There is a theory in psychology and neuroscience that says some of the most creative ideas will come to you when you’re not actively thinking about them. These sort of “eureka” moments come about as your brain works on problems in the background, all while you’re focusing on something else entirely. That’s why it can be helpful to go for a walk or have a snack if you’re struggling with creative endeavors.

I’ve been playing video games almost my whole life, starting out with the old Atari way back in the mid-1980s. Video games are engaging and rewarding and entertaining. And while you might think that this is a good excuse to activate that “background creativity,” it’s really not.

Your consciousness becomes so engulfed in the world of the game you’re playing, and in the end, nothing will get done. Play games when it’s time to play games, not when you should be blogging.

3. Wait for Inspiration

It’s a total myth. Or rather, it’s a very common misconception. People seem to think that writing freely is the default expectation, and hitting the challenges of writer’s block is the exception. That’s the obstacle that pops up “sometimes” and you just have to wait it out until it’s gone.

The truth is closer to the complete opposite. More often than not, you’re going to sit down with nothing (or very little) to say. It’s not like you have a bottomless well of creativity, just waiting to be tapped. Instead, it’s more like you’ve got to keep filling up that well yourself.

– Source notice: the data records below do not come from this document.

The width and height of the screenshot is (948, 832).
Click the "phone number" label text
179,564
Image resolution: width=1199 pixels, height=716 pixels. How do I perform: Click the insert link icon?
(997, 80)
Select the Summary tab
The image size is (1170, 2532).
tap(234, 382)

You cannot simply wait around for inspiration to strike, because your muse may never come. At the very least, you’ve got to be willing to meet her halfway.

4. Give Up

This is perhaps the most important thing for you to avoid doing when you encounter writer’s block. Don’t give up. It is completely unreasonable to expect that you’ll be an overnight success, and it’s completely unreasonable to think that you’ll always have something amazing to blog about. Just stick with it, change up the routine now and then, and find a new way. It’s not how many times you get knocked down; it’s how many times you get back up and keep typing.